Trade paperback, 317 pages Published 1985 Acquired December 2012 Read May 2015 |
by Julia Gilman
I'm on a project to read fiction set in my hometown of Cincinnati, tired by years of American fiction that seems to equate "New York" or "Massachusetts" with the entirety of the United States. First up is William Wells and Maconaquah, a fictionalized version of the lives of two white settlers who were taken by the Indians as children and raised among them. It's very uneven: Gilman has a very distanced narrative perspective, so it's impossible to get emotionally invested in this book, as one never really cares what happens to either character.
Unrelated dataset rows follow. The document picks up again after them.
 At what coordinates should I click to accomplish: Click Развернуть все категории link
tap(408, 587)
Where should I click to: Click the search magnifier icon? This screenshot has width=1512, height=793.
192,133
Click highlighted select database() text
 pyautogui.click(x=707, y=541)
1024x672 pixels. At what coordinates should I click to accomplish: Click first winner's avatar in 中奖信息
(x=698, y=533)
At one point, William Wells essentially decides to sell his people out to the whites, but apparently he experiences no emotions over this, despite having an Indian wife and children-- later he commits bigamy with as little introspection. Meanwhile, Maconaquah drops out of the book for hundreds of pages at a time, so I'm not sure why she rates being in the title. The title characters barely even meet, to boot! Worsening all this is that Gilman is just not a very good writer, with lots of awkward dialogue exchanges especially, and lots of characterization told but not shown.
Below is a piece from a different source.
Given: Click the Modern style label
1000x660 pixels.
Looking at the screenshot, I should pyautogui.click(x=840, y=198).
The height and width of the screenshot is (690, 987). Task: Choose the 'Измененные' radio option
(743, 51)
The book is good at delineating exactly how and why the Indians were screwed over by the white invaders, but I could have read a good history book if that's what I was after. In the end, very little of the book was set in Cincinnati, anyway. Its setting ranges from eastern Pennsylvania (the Wilkes-Barre area) to Kentucky to Fort Wayne, Indiana, with just a couple chapters set at Fort Washington, in what would later be called Cincinnati.